[What needs to be done]:
In the Yalian Steel announcement, what percentage of Yalian's issued and outstanding share capital do the Supporting Shareholders collectively hold?

[Selection]:
##############################

VANCOUVER, BRITISH COLUMBIA -- (Marketwire) -- 12/28/12 -- Yalian Steel Corporation (TSX VENTURE: YL) announces that it has entered into a support agreement (the "Support Agreement") with 0957703 B.C. Ltd. (the "Offeror"). The Offeror is a company wholly-owned by Mr. Xin Duo Yu ("Mr. Yu"), Yalian's chairman of the board, who holds 14.74% of the issued and outstanding common shares in the capital of Yalian. Pursuant to the terms of the Support Agreement, the Offeror has agreed to offer to acquire all of the outstanding common shares of Yalian which the Offeror (and its associates and affiliates including Mr. Yu) does not already own (the "Offer"). The purchase price under the Offer is $0.40 per share (the "Offer Price").

The Offeror has also entered into a collateral shareholders' agreement (the "Collateral Agreement") concurrently with the execution of the Support Agreement with certain other shareholders (the "Supporting Shareholders") of Yalian who collectively hold approximately 72.67% of the issued and outstanding share capital of Yalian.

Pursuant to the terms of the Collateral Agreement, the Supporting Shareholders have: (i) agreed not to tender their shares to the Offer; (ii) agreed if required, to act jointly and in concert with the Offeror in connection with a second stage compulsory acquisition from all remaining shareholders of Yalian other than the Offeror (and its associates and affiliates including Mr. Yu) and the Supporting Shareholders; (iii) agreed and acknowledged that Yalian is facing a significant debt load with interest expense outstripping a significant portion of earnings and Yalian will likely be required to carry out one or more equity financings following the completion of the Offer and any subsequent second stage compulsory acquisition transaction; and (iv) agreed and acknowledged that if they do not participate in such equity financings they will suffer a dilution to their equity interest in Yalian and a potential loss of some or all of the value of their Yalian shares.

Pursuant to the terms of the Collateral Agreement, the Offeror will agree not to acquire the Yalian shares of the Supporting Shareholders through the Offer and any subsequent second stage compulsory acquisition transaction, and will provide, to the extent of the Offeror's ability, the Supporting Shareholders with the right to participate in any future equity financings following the completion of the Offer and any subsequent second stage compulsory acquisition transaction, such that each Supporting Shareholder will be able to maintain their percentage equity interest in Yalian.

Pursuant to the terms of the Support Agreement, the existing options granted by Yalian pursuant to its existing stock option plan are subject to exercise prices in excess of the Offer and, accordingly, the Offeror and Yalian intend that Yalian either terminate, accept the surrender of, cancel or allow the expiry of any outstanding options prior to the date that the Offeror first takes up Yalian shares pursuant to the Offer.

##############################

[Recorded information]:
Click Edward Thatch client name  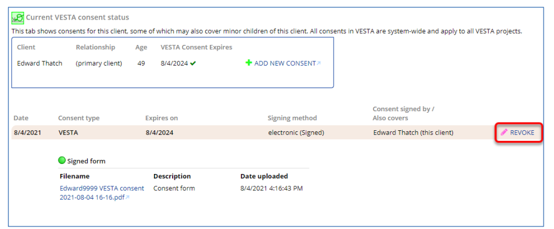[x=39, y=63]
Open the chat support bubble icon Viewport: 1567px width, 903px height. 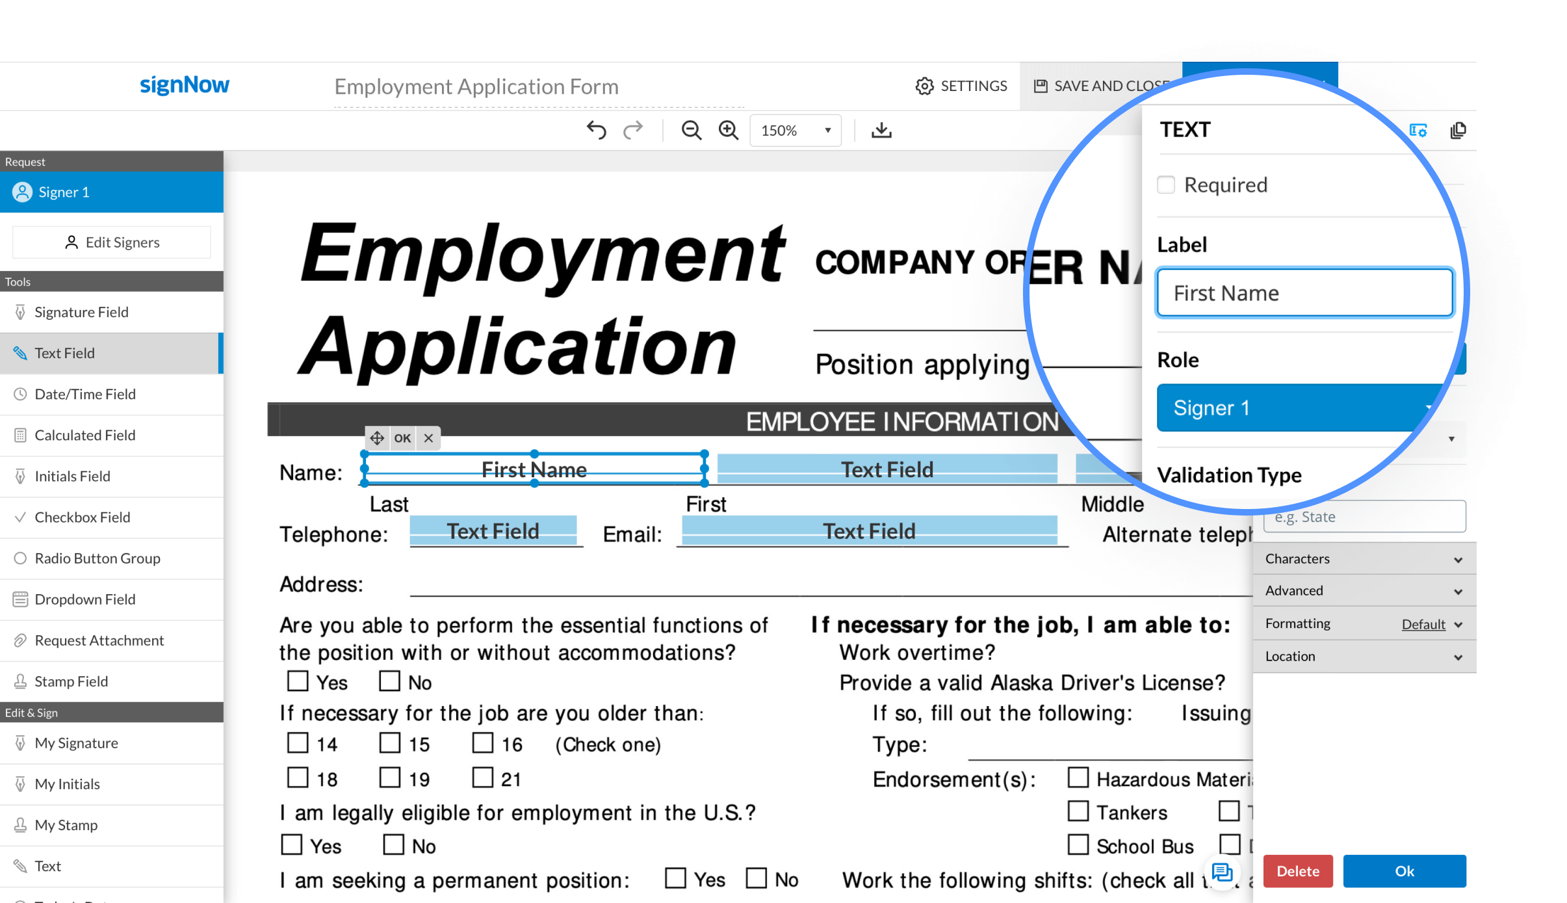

##############################

[Task response]:
Approximately 72.67%.